Dans plus de 90 % des cas, l'amavrose fugace est causée par un embole artériel rétinien provenant de la paroi athéroscléreuse de l'artère carotide interne homolatérale du cou et transporté par la circulation sanguine jusqu'à l'artère ophtalmique. La perte de vision résulte de l'ischémie rétinienne. Les emboles sont généralement transportés par la circulation sanguine jusqu'aux branches périphériques de l'artère rétinienne; une thrombolyse spontanée est généralement observée, entraînant une régression rapide des symptômes.
Au stade aigu, on observe un collapsus de l'artère rétinienne, ou l'angiographie à la fluorescéine permet de visualiser un embole dirigé vers la périphérie de la rétine.
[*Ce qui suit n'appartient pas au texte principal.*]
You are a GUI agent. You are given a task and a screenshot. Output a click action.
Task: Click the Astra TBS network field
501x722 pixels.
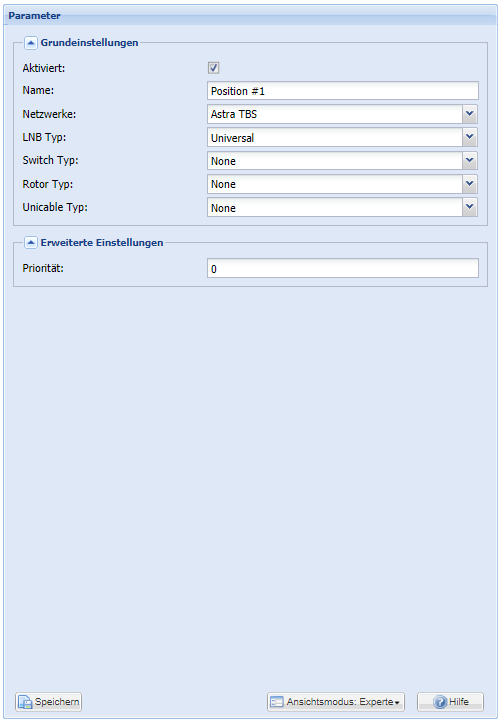pos(335,114)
Cet examen est toutefois rarement disponible.
Dès la crise d'amavrose fugace, un accident vasculaire cérébral se développe dans 30 % des cas au cours de l'année suivante. L'échographie Doppler est la méthode diagnostique de choix dans ces cas et doit être réalisée immédiatement en cas de suspicion de sténose carotidienne.
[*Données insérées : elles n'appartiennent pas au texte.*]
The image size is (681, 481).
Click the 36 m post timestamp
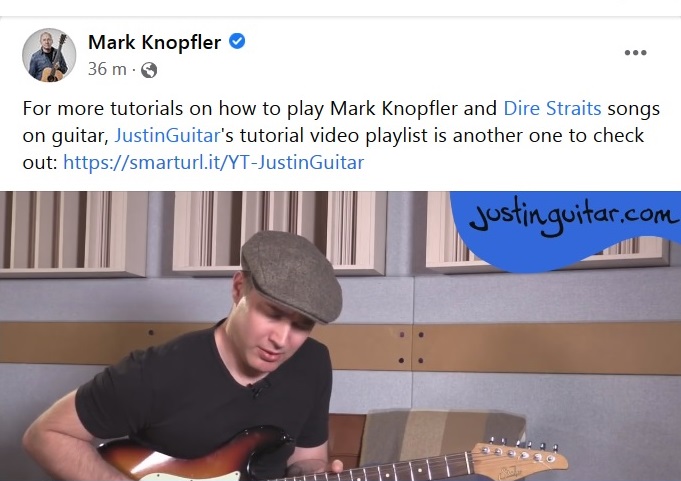tap(107, 69)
La névrite rétrobulbaire se développe de manière aiguë, mais son intensité est maximale au cours des 4 premiers jours, puis s'améliore en quelques jours ou semaines. Elle s'accompagne parfois de douleurs oculaires et de scintillements lors des mouvements oculaires. Elle s'observe principalement chez les jeunes; elle n'entraîne jamais de cécité complète. La perte de vision est généralement unilatérale, mais une névrite rétrobulbaire bilatérale peut également survenir. Au début, le fond d'œil est normal. L'anomalie la plus importante se situe au niveau du champ visuel central (scotome central). Dans de nombreux cas (de 17 à 85 %) ces patients développent ensuite une sclérose en plaques.
La cause peut également être d'autres maladies démyélinisantes (en plus de la sclérose en plaques) (encéphalomyélite aiguë disséminée), la syphilis (névrite optique aiguë; mais elle peut également être bilatérale).
Maladie oculaire. Processus inflammatoires intraoculaires; décollement de la rétine; syndrome d'Eales: hémorragies dans le corps vitré et la rétine d'étiologies diverses (tuberculose, syphilis, autres infections, maladies du sang) avec un tableau de périvascularite rétinienne.
La migraine rétinienne se caractérise par des crises de cécité d'un œil ou un scotome monoculaire dus à des troubles circulatoires du système artériel central de la rétine. Cette forme de migraine peut alterner ou être associée à des crises de migraine sans aura ou à une migraine ophtalmique.
La migraine ophtalmique se caractérise par des crises migraineuses accompagnées de troubles visuels homonymes (zigzags, étincelles, éclairs, etc., ainsi que des scotomes absolus ou relatifs). Il n'y a pas de véritable perte de vision.